### To be done
Copy the lines verbatim, from the line containing "You are a GUI" to the line containing "[x=196, y=348]", both included.

[Source records]
►

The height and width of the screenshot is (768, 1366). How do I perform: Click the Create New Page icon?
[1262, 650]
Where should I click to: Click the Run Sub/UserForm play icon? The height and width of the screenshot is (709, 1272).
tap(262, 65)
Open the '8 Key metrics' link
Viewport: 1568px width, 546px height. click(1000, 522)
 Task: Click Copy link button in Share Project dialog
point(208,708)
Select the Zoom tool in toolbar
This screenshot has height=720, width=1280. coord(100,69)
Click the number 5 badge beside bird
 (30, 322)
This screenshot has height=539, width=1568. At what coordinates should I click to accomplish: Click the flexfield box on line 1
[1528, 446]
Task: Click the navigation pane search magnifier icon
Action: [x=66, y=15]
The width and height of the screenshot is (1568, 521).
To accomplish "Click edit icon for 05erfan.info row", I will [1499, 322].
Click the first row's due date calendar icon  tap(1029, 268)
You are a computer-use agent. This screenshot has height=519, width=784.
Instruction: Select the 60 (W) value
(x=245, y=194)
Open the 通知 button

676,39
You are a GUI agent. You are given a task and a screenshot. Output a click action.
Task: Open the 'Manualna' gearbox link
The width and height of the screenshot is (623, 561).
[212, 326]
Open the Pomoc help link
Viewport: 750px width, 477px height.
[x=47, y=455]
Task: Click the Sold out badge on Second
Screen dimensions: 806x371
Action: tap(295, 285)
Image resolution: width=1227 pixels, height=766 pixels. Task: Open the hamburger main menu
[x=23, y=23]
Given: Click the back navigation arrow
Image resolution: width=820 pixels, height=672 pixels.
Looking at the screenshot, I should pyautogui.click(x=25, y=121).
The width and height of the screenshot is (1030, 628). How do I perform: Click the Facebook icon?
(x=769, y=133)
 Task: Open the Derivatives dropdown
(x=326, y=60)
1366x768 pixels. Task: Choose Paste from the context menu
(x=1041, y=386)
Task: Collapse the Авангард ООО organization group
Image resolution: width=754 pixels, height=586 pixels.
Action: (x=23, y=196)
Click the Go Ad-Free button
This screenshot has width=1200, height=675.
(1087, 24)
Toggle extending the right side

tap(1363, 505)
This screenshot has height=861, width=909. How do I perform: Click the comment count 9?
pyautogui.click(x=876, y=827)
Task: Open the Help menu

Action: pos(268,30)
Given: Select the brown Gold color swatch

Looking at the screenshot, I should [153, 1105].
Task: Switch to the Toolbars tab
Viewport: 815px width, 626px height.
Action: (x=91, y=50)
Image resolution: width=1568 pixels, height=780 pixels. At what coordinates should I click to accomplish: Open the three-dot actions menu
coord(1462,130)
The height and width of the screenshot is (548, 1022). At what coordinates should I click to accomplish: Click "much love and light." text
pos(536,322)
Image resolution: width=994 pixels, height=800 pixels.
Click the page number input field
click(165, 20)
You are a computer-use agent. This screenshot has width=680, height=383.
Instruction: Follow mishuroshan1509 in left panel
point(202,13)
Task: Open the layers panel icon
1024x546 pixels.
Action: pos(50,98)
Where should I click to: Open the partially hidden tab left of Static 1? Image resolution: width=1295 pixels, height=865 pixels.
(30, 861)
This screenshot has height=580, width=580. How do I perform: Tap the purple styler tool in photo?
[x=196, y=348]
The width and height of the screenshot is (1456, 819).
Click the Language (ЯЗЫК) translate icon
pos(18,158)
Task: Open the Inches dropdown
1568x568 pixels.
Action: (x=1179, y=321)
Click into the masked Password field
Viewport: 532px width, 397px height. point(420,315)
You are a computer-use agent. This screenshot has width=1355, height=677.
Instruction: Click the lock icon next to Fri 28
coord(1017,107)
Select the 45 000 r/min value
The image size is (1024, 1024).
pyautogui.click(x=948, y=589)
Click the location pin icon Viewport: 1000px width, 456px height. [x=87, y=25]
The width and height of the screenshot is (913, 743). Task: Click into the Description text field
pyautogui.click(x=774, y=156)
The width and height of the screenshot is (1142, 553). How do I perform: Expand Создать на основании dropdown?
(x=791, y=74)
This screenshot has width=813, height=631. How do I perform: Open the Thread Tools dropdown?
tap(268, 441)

◄

### Result of the exercise
You are a GUI agent. You are given a task and a screenshot. Output a click action.
Task: Open the 'Manualna' gearbox link
The width and height of the screenshot is (623, 561).
[212, 326]
Open the Pomoc help link
Viewport: 750px width, 477px height.
[x=47, y=455]
Task: Click the Sold out badge on Second
Screen dimensions: 806x371
Action: tap(295, 285)
Image resolution: width=1227 pixels, height=766 pixels. Task: Open the hamburger main menu
[x=23, y=23]
Given: Click the back navigation arrow
Image resolution: width=820 pixels, height=672 pixels.
Looking at the screenshot, I should pyautogui.click(x=25, y=121).
The width and height of the screenshot is (1030, 628). How do I perform: Click the Facebook icon?
(x=769, y=133)
 Task: Open the Derivatives dropdown
(x=326, y=60)
1366x768 pixels. Task: Choose Paste from the context menu
(x=1041, y=386)
Task: Collapse the Авангард ООО organization group
Image resolution: width=754 pixels, height=586 pixels.
Action: (x=23, y=196)
Click the Go Ad-Free button
This screenshot has width=1200, height=675.
(1087, 24)
Toggle extending the right side

tap(1363, 505)
This screenshot has height=861, width=909. How do I perform: Click the comment count 9?
pyautogui.click(x=876, y=827)
Task: Open the Help menu

Action: pos(268,30)
Given: Select the brown Gold color swatch

Looking at the screenshot, I should [153, 1105].
Task: Switch to the Toolbars tab
Viewport: 815px width, 626px height.
Action: (x=91, y=50)
Image resolution: width=1568 pixels, height=780 pixels. At what coordinates should I click to accomplish: Open the three-dot actions menu
coord(1462,130)
The height and width of the screenshot is (548, 1022). At what coordinates should I click to accomplish: Click "much love and light." text
pos(536,322)
Image resolution: width=994 pixels, height=800 pixels.
Click the page number input field
click(165, 20)
You are a computer-use agent. This screenshot has width=680, height=383.
Instruction: Follow mishuroshan1509 in left panel
point(202,13)
Task: Open the layers panel icon
1024x546 pixels.
Action: pos(50,98)
Where should I click to: Open the partially hidden tab left of Static 1? Image resolution: width=1295 pixels, height=865 pixels.
(30, 861)
This screenshot has height=580, width=580. How do I perform: Tap the purple styler tool in photo?
[x=196, y=348]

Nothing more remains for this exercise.